Al cabo de los siete años, ella vuelve al país de Israel e implora al rey por su casa y por sus tierras. El rey está en conversación con Giezi, el antiguo criado del varón de Dios. Sus circunstancias aparentemente también han cambiado. Años antes, había ambicionado “olivares, viñas, ovejas, bueyes, siervos y siervas”, y gracias a sus posesiones, subió en la escala social hasta convertirse en el asociado y compañero del rey. El rey quiere escuchar gustoso “las maravillas” que había hecho Eliseo. Giezi está en compañía de los grandes de este mundo, pero para hablar de esas “maravillas”, es necesario que vuelva en pensamiento a otros días, cuando era el compañero del humilde varón de Dios. Las “maravillas” que Eliseo hizo son solo un recuerdo para Giezi.
No obstante, es posible que una obra de gracia se haya producido en el corazón de Giezi, conduciendo sus pensamientos de las riquezas terrenales que había adquirido a las bendiciones espirituales que había perdido. De todos modos, viene a ser un testigo de la gracia de Dios ante el rey, manifestada en “las maravillas que ha hecho Eliseo”. Además, Dios se sirve de él para devolverle a la sunamita su casa y sus tierras, como antes se había servido de Eliseo para advertirle que debía abandonarlas. Pero cuánto difiere la forma en que estos hombres son utilizados. Dios se sirve de Eliseo como de un amigo que vive en su intimidad, y conoce sus secretos. Giezi es utilizado como el amigo íntimo de un rey malvado. Eliseo habla como alguien que tiene la inteligencia del pensamiento de Dios. Giezi habla según lo que las circunstancias le dictan. Porque, mientras que relata los recuerdos del tiempo pasado al servicio de Eliseo, la mujer y su hijo que se había beneficiado de la mayor de las “maravillas”, aparecen ante el rey. Dios se sirve de esta coincidencia aparentemente extraña para devolver sus bienes a la sunamita.

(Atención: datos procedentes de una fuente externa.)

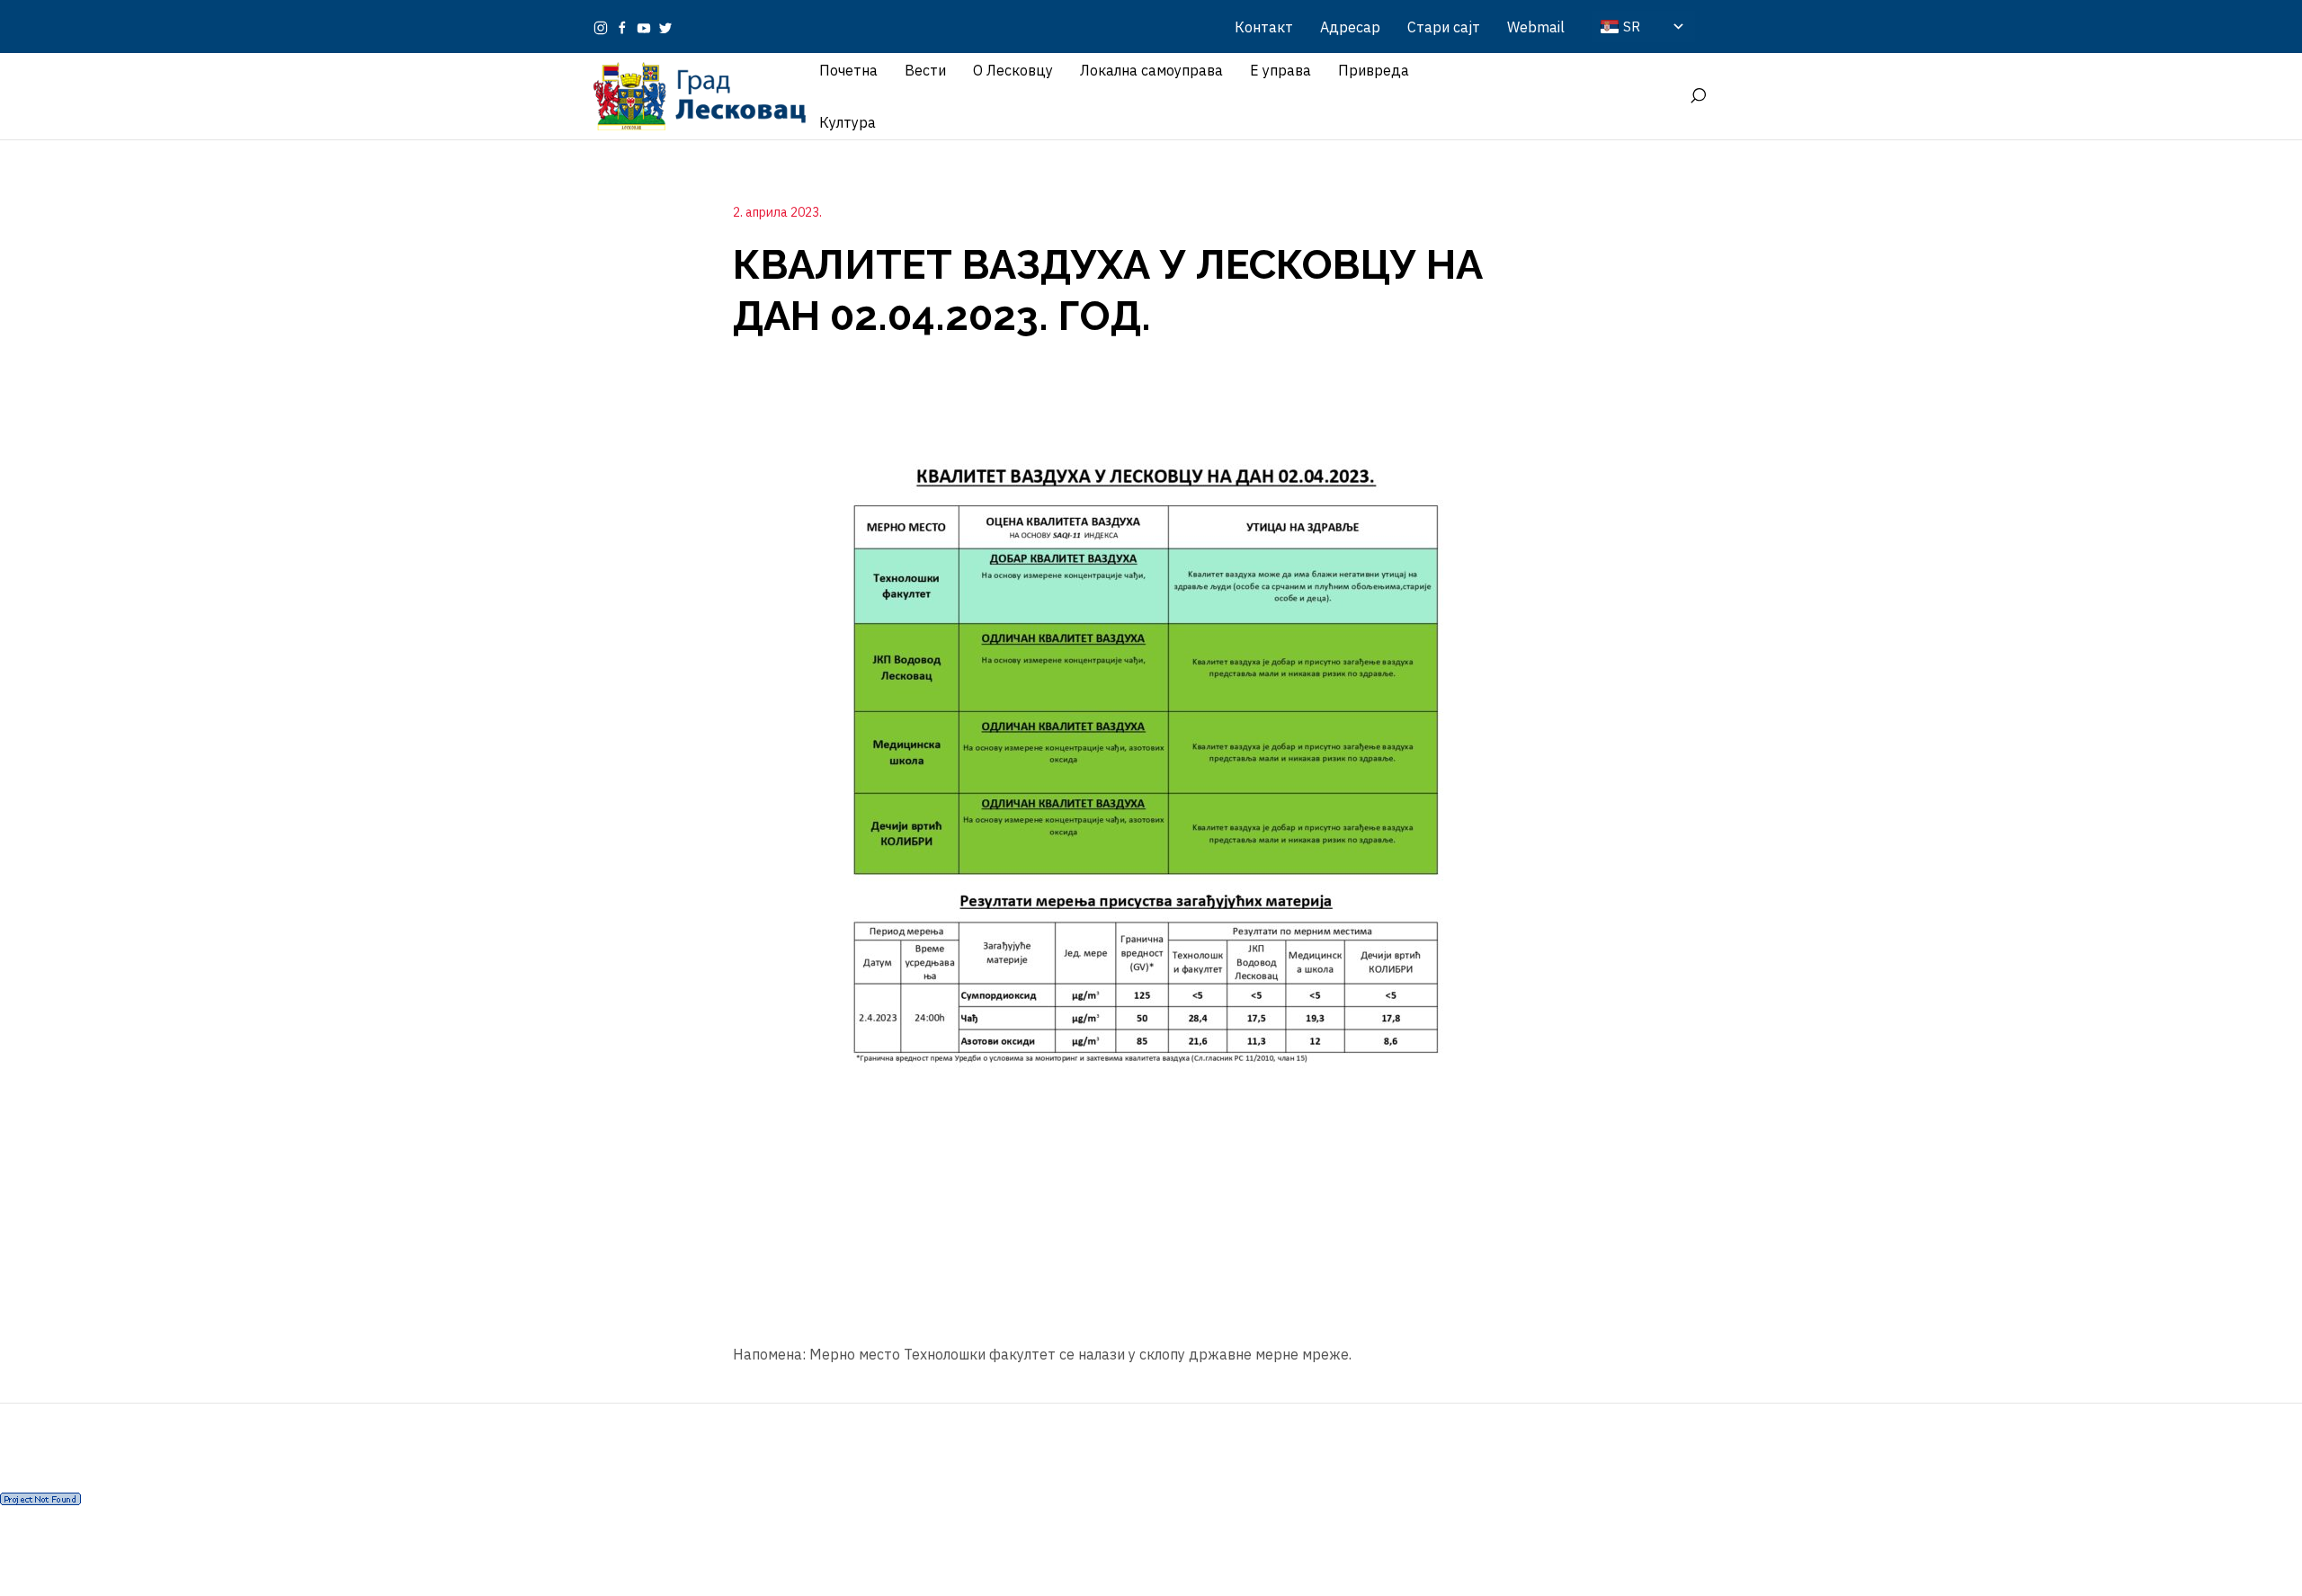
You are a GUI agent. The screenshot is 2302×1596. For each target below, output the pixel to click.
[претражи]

No será de otra manera en un día todavía futuro para el remanente piadoso de Israel, del cual la sunamita es quizá una figura. Al igual que a esta mujer, que había conocido la gracia de Dios, el remanente piadoso será traído al terreno de la gracia, en la tierra de su heredad, y recibirá, en la abundancia de la bendición, todo lo que había perdido durante el tiempo de su exilio del país de sus padres.
Es notable ver a Dios servirse de hombres —ya sean profetas, siervos o reyes— y detrás de cada circunstancia y coincidencia, hacer que “todas las cosas les ayuden a bien, esto es, a los que conforme a su propósito son llamados” (Romanos 8:28).

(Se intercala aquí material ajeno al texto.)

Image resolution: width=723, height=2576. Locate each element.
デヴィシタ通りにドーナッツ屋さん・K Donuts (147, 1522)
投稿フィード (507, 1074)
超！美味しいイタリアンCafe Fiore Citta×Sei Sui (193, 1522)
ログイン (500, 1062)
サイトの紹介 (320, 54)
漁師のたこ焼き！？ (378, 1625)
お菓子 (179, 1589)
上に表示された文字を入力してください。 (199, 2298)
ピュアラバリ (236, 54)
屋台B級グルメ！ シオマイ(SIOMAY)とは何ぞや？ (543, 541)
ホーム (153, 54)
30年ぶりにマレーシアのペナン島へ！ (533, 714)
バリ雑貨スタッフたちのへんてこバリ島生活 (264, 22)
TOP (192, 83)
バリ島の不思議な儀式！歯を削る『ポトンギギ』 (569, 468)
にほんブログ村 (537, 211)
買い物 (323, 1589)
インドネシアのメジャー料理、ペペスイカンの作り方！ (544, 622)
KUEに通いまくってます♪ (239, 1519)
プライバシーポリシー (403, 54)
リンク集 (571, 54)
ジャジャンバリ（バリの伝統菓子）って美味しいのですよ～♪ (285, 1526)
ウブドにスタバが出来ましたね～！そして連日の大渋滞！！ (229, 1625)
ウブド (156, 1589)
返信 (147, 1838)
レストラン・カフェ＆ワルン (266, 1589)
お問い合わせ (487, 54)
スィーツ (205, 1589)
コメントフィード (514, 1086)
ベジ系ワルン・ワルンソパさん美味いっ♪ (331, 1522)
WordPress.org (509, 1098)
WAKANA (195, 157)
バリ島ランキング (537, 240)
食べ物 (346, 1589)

17. El rey de Siria (2 Reyes 8:7-15)
El servicio de Eliseo no se limita a Israel y a su tierra. Leemos que “se fue luego a Damasco”, y lo encontramos entre los gentiles. Ben-adad, rey de Siria, está enfermo. En su enfermedad, reconoce y honra al varón de Dios. En la prosperidad, el rey había enviado un gran ejército para prenderlo; enfermo, envía un gran presente para honrarlo. Cuando todo va bien, procura rodear a Eliseo para destruirlo; cuando está enfermo, busca conciliarse con él para que le ayude. Movido por la necesidad, reconoce la autoridad del varón de Dios que hasta entonces había despreciado. Tal es el hombre y tales son nuestros corazones. El mundo, cuando se encuentra enfrentado a cualquier terrible calamidad, está dispuesto de una manera externa a reconocer a Dios y a volverse hacia él. Por desgracia, incluso el creyente puede andar con indiferencia sin ocuparse demasiado de Dios cuando las cosas van bien, las circunstancias son favorables y la salud es buena. En nuestras dificultades, debemos volvernos a Dios, y hacemos bien en hacerlo, y ¡qué felicidad tener a un Dios misericordioso al cual acudir! Pero vale infinitamente más, como Enoc en otro tiempo, caminar con Dios, y entonces, como el apóstol Pablo, poder decir: “He aprendido a contentarme, cualquiera que sea mi situación. Sé vivir humildemente, y sé tener abundancia; en todo y por todo estoy enseñado, así para estar saciado como para tener hambre, así para tener abundancia como para padecer necesidad” (Filipenses 4:11-12).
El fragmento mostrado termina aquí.